Judy McKinney Cherry: 24:32 Well, I can give you two of them then they’re not necessarily in the, in the, uh, tourism. Oh, actually, no, it, it is not, it wasn’t tourism. It was, uh, it was okay. I, I have three that are sort of really out of the box. One was labor related. So we had a labor problem with, with, um, getting, uh, labor into a particular industry. And so, uh, and the labor that was typically in that industry was migrant workers. And so, uh, we really didn’t know what to do. And in our industry, that particular cluster was really in trouble. And so we, um, were able to get the national guard to fly to one of, um, it flew down to, I think it was Puerto Rico or one of the, you know, w where we didn’t have to have visas and picked up the families and brought them up.
Judy McKinney Cherry: 25:25 And so they would work. So that was an interesting out of the box. Like, how do you get workers here, um, that can’t afford to come. And yet, so that was one. The other one probably that I’m, I’m probably most proud of, um, is, um, you know, anyone who knows the state of Delaware knows that it’s, uh, it’s the corporate state and it was all large business, uh, very little entrepreneurial-ism at the time. Um, not as many small businesses, it’s really very corporate. And so we do, we needed to do something about that, um, looking out. And so we were able to convince the DuPont company to donate 250 technology patents to the state, which had never been done before, by any state, they donated the patents so that we could make them available to entrepreneurs to start businesses. Wow. Yes, it had never been done before.
Judy McKinney Cherry: 26:23 It took two years for us to work through the details. And so I share that because I think in any case, anytime you’re, you’re met with a challenge, there’s a couple of things I believe one is you never solve it on your own. Um, you really have to be open and you have to not be looking for change, but transformation, I have a definition change means you’re going to make something better, quicker, faster, right? Change is you’re starting from some base that you, that you are just going to modify, right? Some something transformation is where, Oh my gosh, the world just ended. We have to start from scratch. So how do we envision that? And how do we move forward? So it’s changed versus transformation. And I think in some cases right now with the pandemic, it’s not change. It’s really transformation. That’s where I’m seeing these a lot of the businesses, you know, you hear the word pivot.

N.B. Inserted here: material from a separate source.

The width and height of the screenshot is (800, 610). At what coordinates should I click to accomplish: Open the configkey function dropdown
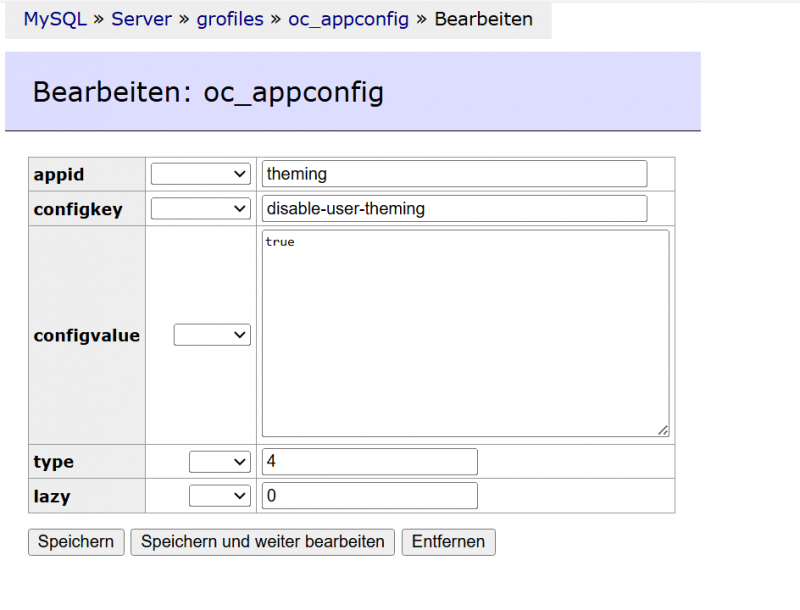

Judy McKinney Cherry: 27:16 It sounds like, well, I just turned a little bit. Some of these businesses completely upended their, their business model in order to be successful. And I think that that’s what we have to be thinking about going forward. And that is something that can be scary for many people. I happen to believe that the best way to do, to implement transformation and change. And if you’re being faced with a major obstacle is to talk to other people, not your regular peers, talk to people outside your normal peer group that are out of the box thinkers and just say, what do you think about this? Right. It’s it’s how do we think about the goal that we want to get to in a different way? So, uh, I’ll just share this. So we have a little company that, um, makes chocolate covered, um, uh, Gravano beans, right?
Judy McKinney Cherry: 28:10 They, they make a flower and they’re, they’re sold and Wegmans it’s right here in the region. And they, I asked them, I said, where do you get your chickpeas from? Tell me about your supply chain. And they said, Oh, they come up from Arizona. And I said, Oh, well, why aren’t you getting them in New York? Well, they don’t grow in New York. And I said, well, how come they don’t grow in New York? We don’t know. So I did a lot of little research and found out that no one had ever tried to grow chickpeas in New York. And so guess what, we’re growing three acres of chickpeas. We’re going to harvest them, uh, here, probably in the next week or so. And it’s the first time they ever have been grown in the state of New York in a large field planted, sort of from a commercial perspective.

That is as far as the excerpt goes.